Though it would be safe to think that the criteria consumers use to make their buying decisions were based on price and quality consideration, it is more likely that users will make choices based primarily on emotional instinct. Consumers will use their emotions as the foundation of their judgement and as the old saying goes "feelings are facts". It is important to foster positive emotional connections not only when communicating with potential customers, but also it should extend to long-time audience to keep their loyalty. Emotional branding gives less focus on the quality, convenience and value of the goods but to be able to maintain a strong bond in a long term basis, it emphasizes the importance of building strong bond with their customers.

==Techniques==
Emotional branding uses the consumer's ability to process messages to promote a significant feeling associated with the brand.

The two types of processing that a person can use to comprehend branding are Active Processing, which is learning that happens when deep, attentive processing is being applied, or, Implicit processing, which is when meaning can be processed without awareness. Emotional branding is quite complex, in that a person can interpret a brand image through attentive processing, but once their emotions are provoked, the meaning that they take from the brand image can be implicitly processed, or in other words, subconsciously created. Author Antonio Damasio notes, "We are more vulnerable when we are only vaguely aware that our emotions are being influenced, and most vulnerable when we have no idea at all that our emotions are being influenced." An example of this could be music playing in a store to create a subconscious mood.

There are multiple techniques for achieving an emotional response to a brand. The first, and perhaps the most complicated method is by attaching the brand to a certain set of ideological values. This works best when the advertiser has done substantial amounts of research on the demographic audience, knowing what values and ideas will trigger an emotional response and connection to the brand. The values can be embedded into the brand through images and language. An example of this would be the family values and essence of childhood and bonding portrayed in Walt Disney World Ads.

Emotional branding uses a series of themes and symbols to create meaning for a consumer. In this sense, "theme" means a concept or story line that is present throughout an ad, and if integrated well-enough, throughout the brand. A "symbol" is representative of the theme. Vance Packard's The Hidden Persuaders suggests that the symbol represents a promise and consumers buy the promise. The text reads, "The cosmetic manufacturers are not selling Lanolin, they are selling hope. We no longer buy oranges, we buy vitality. We do not buy just an auto, we buy prestige." As suggested in Edward Bernays' The Engineering of Consent, Themes must appeal to human motivations in order to be successful. Motivation lies deep with a person's subconscious desires to achieve or meet certain goals. Bernays suggests that there is an extensive list of factors that drive motivation based on both ideological values and personal experience. There are a few techniques used with symbolism. The first is making the theme and symbol of a brand continuously publicized. The second technique is making sure that the theme and symbol hold substance and promote a specific idea about the company. The company symbol needs to be adaptable to a changing society while standing firmly as a set of values. Symbols can represent multiple themes simultaneously, as suggested by Bernays. For example, a kitten can represent both playfulness and comfort. Symbols provide a promise for a sense of fulfillment associated with their brand. Vance Packard highlights the eight hidden needs that consumers have that themes and symbols attempt to sell. The eight needs are as follows:

1. Emotional security
2. Reassurance of worth
3. Ego-gratification
4. Creative outlets
5. Love objects
6. Sense of power
7. Sense of roots
8. Immortality

These needs, which are subconsciously emotion-based, serve as a foundation for emotional branding and allow marketers to create a self-fulfilling prophecy when it comes to consumer needs. People want to fulfill these needs, and advertisers promote the need to fulfill these needs in a perpetual cycle.

• **Dataset excerpt**:
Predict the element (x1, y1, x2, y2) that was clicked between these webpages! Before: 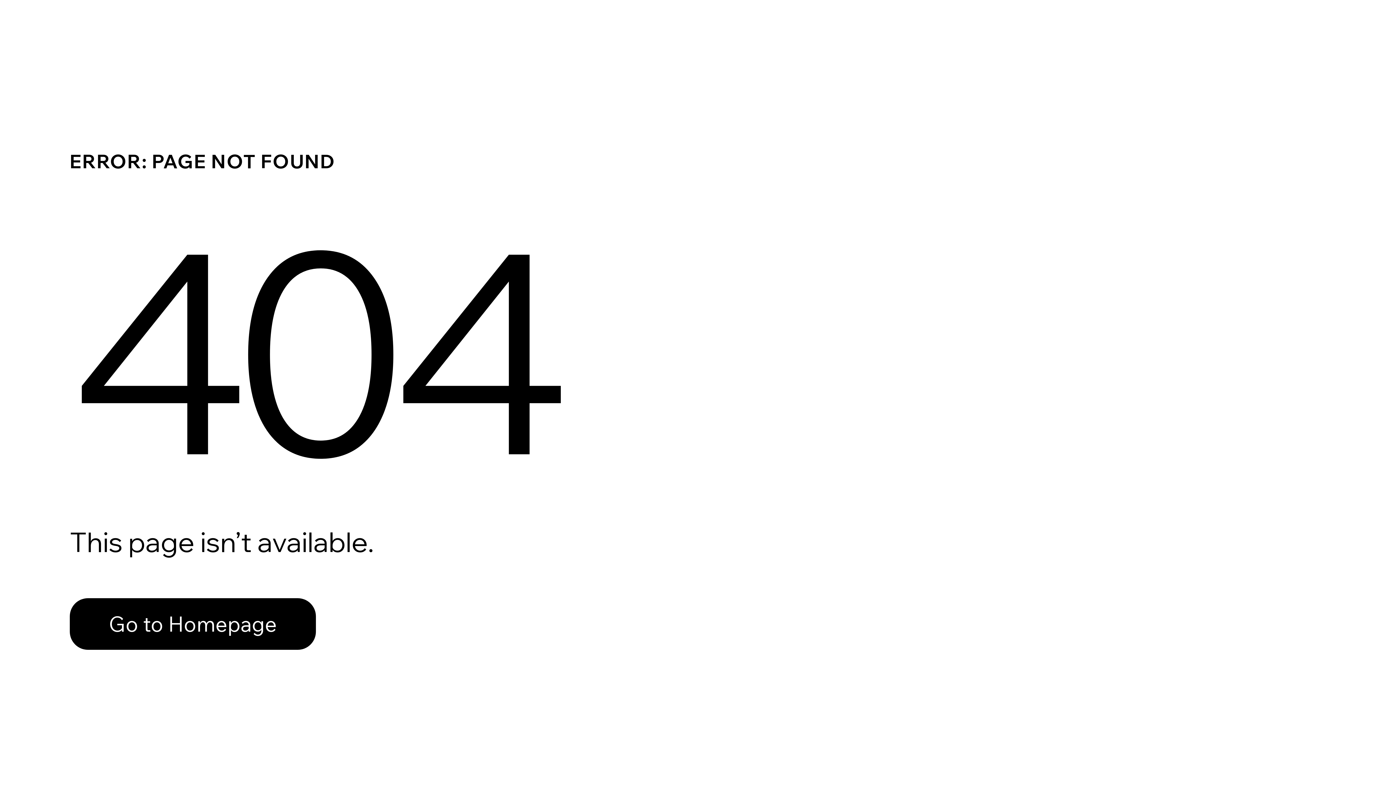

• **What you need to do**:
#1 Rewrite the emotional branding passage, covering everything from "1. Emotional security" down to "a perpetual cycle.", and substitute "Sense of control" for "Sense of power".
#2 Answer these questions using the emotional branding passage:
(a) Which author is quoted on being most vulnerable when unaware that one's emotions are being influenced?
(b) Whose ads are cited as portraying family values and the essence of childhood and bonding?
(c) How many hidden needs does Vance Packard highlight?
#3 Carry on writing the emotional branding passage from the point where it ends.

• **Final answers**:
#1
1. Emotional security
2. Reassurance of worth
3. Ego-gratification
4. Creative outlets
5. Love objects
6. Sense of control
7. Sense of roots
8. Immortality

These needs, which are subconsciously emotion-based, serve as a foundation for emotional branding and allow marketers to create a self-fulfilling prophecy when it comes to consumer needs. People want to fulfill these needs, and advertisers promote the need to fulfill these needs in a perpetual cycle.

#2
(a) Antonio Damasio
(b) Walt Disney World
(c) Eight

#3
A second method of emotional branding is making a literal statement about a product and its association to emotion. An example of this can be seen in a 1966 Hamlet Cigar ad that states "Happiness is a cigar called Hamlet." This associates the brand with a particular emotion in the most literal way possible.

A third method of association to emotion is giving the consumer an emotional reaction to an ad. An example of this in advertising could be calming music playing simultaneously with images of people enjoying the product. This method works best when irrational emotions are evoked. For example, playing somber music with images of people struggling without the product would create an irrational connection to the product by playing on the consumer's sadness. In one way, the brand creates a positive connotation with itself, in another, the brand creates a negative connotation of life without the product. These are both examples of emotional branding.

Emotional branding is something that comes with time and long standing presence. For example, attachment of the specific emotion of "nostalgia" to the Kodak brand of film, "bonding" to the Jim Beam bourbon brand, and "love" to the McDonald's brand are built over time. Through repetition of these themes and symbols, these brand names have reached brand euphoria, where meaning no longer needs to be created, as enough branding has been done to solidify the brand image.

Emotional branding is a notable tool used in advertising in many South and Southeast Asian countries particularly Thailand, India, Singapore and Malaysia. They normally run between 3 minutes to over 15 minutes in length and generally depict a story.

==Criticism==
One of the more obvious criticisms of emotional branding is concerning the morality of manipulating human emotion, which can be often an extremely vulnerable and irrational element of human thinking. Ethicist Richard Lippke notes that certain messages portrayed through branding should be criticized. These messages are:
1. Encouragement to accept emotional appeals, oversimplification, superficiality and shoddy standards of proof for claims.
2. An emphasis on ease and gratification rather than on austerity and restraint.
3. The notion that advertisers should allow people to show them how to live the good life.
4. A constant encouragement to consume lest one miss out on something new.
5. The false belief that products will deliver the non-market good with which they are associated.

A similar criticism of emotional branding concerns its very origin as the use of propaganda. Many criticisms have been formed concerning advertising's relation to propaganda, as the very first ideas about public relations and many ideas about advertising and branding came from the same man, Edward Bernays, who perfected the art of propaganda.

A third criticism of emotional branding is in reference to the growing homogeneity of products on the market and the desperate attempt of marketers to differentiate their brand. From The Hidden Persuaders: "The greater the similarity between products, the less part reason really plays in brand selection." Because of the amount of competition today, the industry calls for more ways to subliminally influence consumers. The idea of influencing a consumer based on psychological research is controversial in itself and has been subject to extreme criticism throughout the development of the advertising industry. Due to both the similarity of products and the overwhelming volume of advertisements, marketers are employing more creative and sometimes contentious tactics to influence consumer perception at a subliminal level.